Les personnes que je croise me sourient, font un signe de la main, accompagné d’un bonjour. Cette façon simple de regarder l’autre, de lui prêter attention, c’est déjà un grand
voyage !
Dans la montagne, je croise les enfants en uniforme qui sortent de l’école. Les petites boutiques alentour sont prises d’assaut par les écoliers pour acheter un petit bonbon.
La marchande les sert avec un grand sourire essayant de contenir cette petite foule gourmande.
Alors que je me retrouve sur un chemin près de la mer, en descendant prendre une photo, les enfants intrigués approchent et posent en riant pour être pris tous ensemble, une petite fille aux chouchous roses, prend des poses, s’amuse regrette que je parte déjà …

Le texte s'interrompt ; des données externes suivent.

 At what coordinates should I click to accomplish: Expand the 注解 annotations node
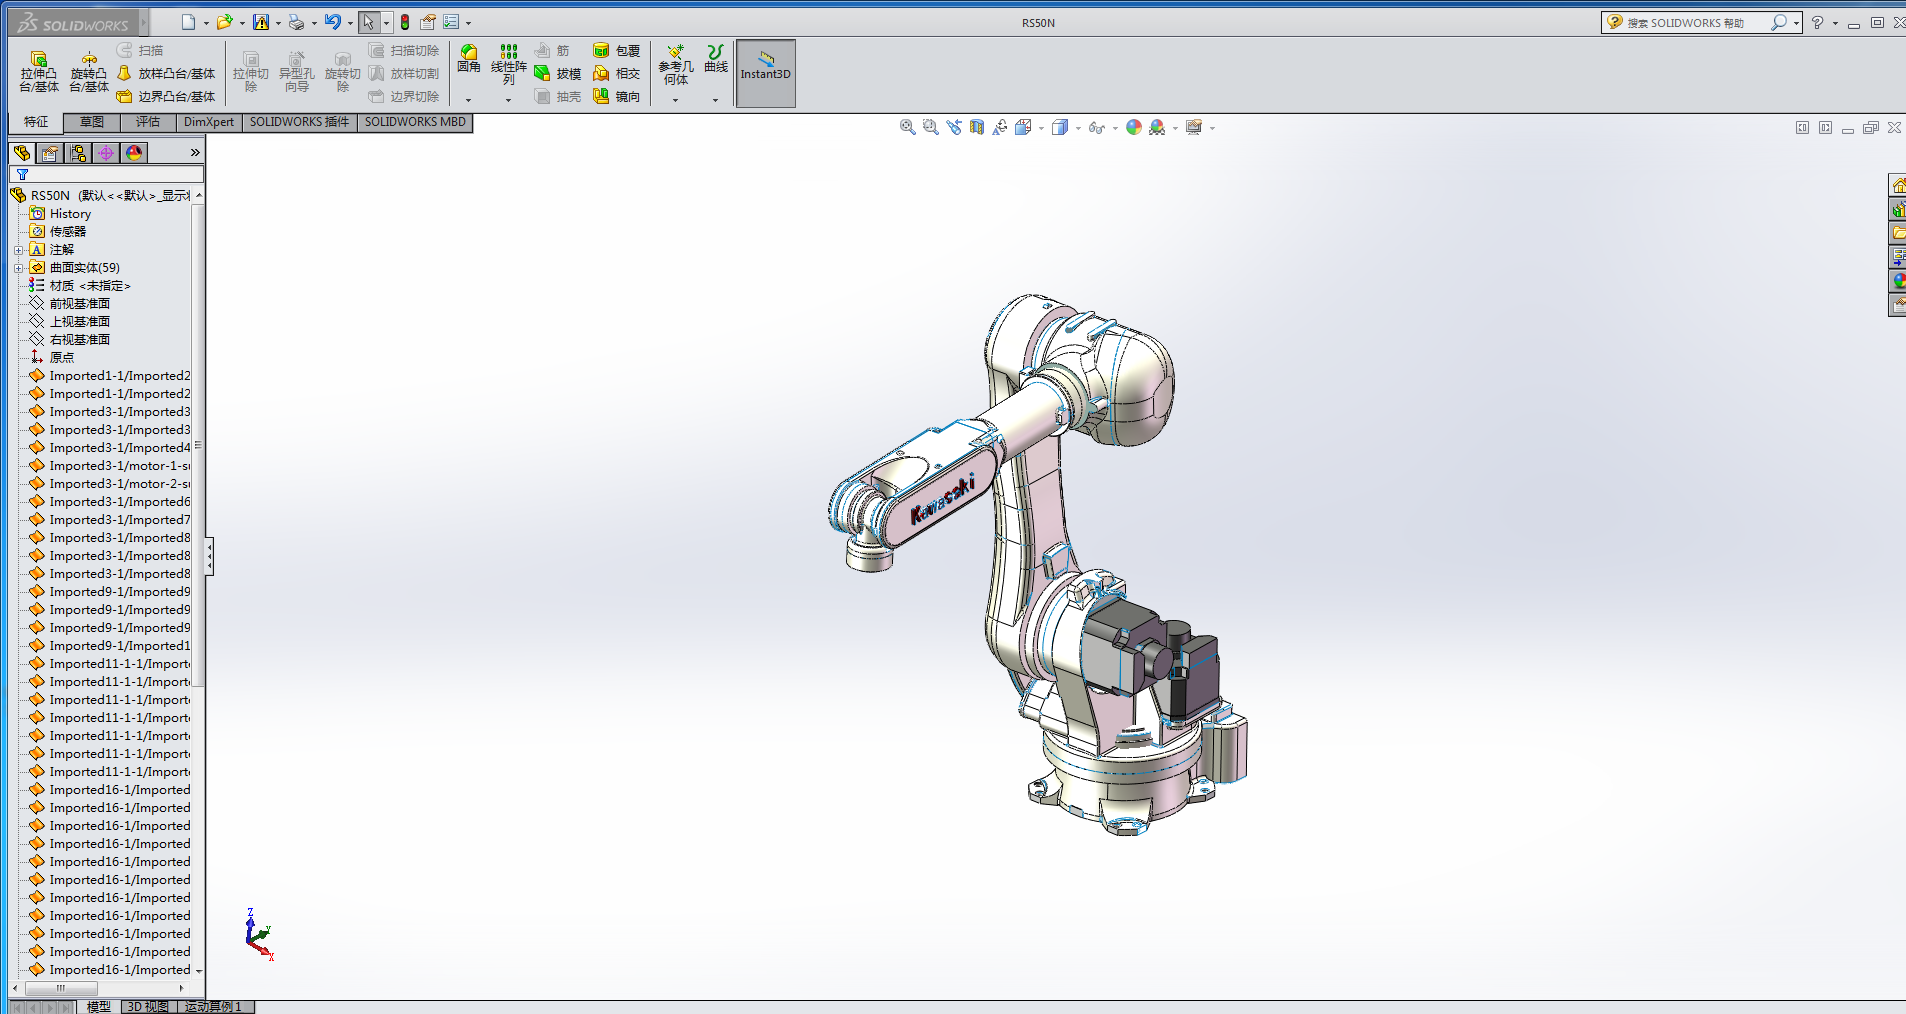(18, 250)
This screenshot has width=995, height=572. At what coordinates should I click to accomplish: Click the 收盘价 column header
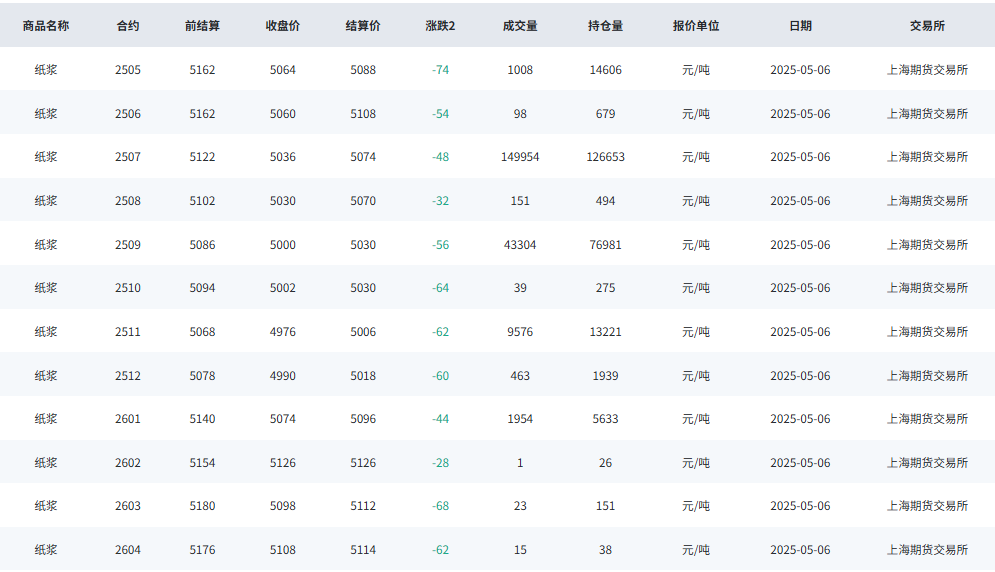(x=282, y=26)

Je longe des petites cabanes de pêcheurs, dans le lagon sont posées les pirogues de pêches, les ourites (pieuvres) sont étalées au soleil entre 2 morceaux de bois.
Je repère que le soleil commence à descendre et essaie de le suivre quand je suis arrêtée par la police, c’est l’ascension, aujourd’hui, l’église est pleine à craquer, nous sommes arrêtés le temps que les ouailles se dispersent.
Il est temps de prendre le chemin du retour, la nuit tombe vite, ici, et les routes ne sont pas très bien indiquées. Comme prévu, je n'ai pas de portable, je me sens libre.
Le soleil est tombé et de pales rayons continuent à éclairer la mer, le lagon prend une teinte argentée d’ où les ombres des bateaux se détachent. La lumière est magique. Le moment a un goût délicieux d’éternité, simplissime don de la nature, la vraie celle que personne n’a pervertie, détruite, pillée : nous sommes à Rodrigues, perle quasi intacte des Mascareignes.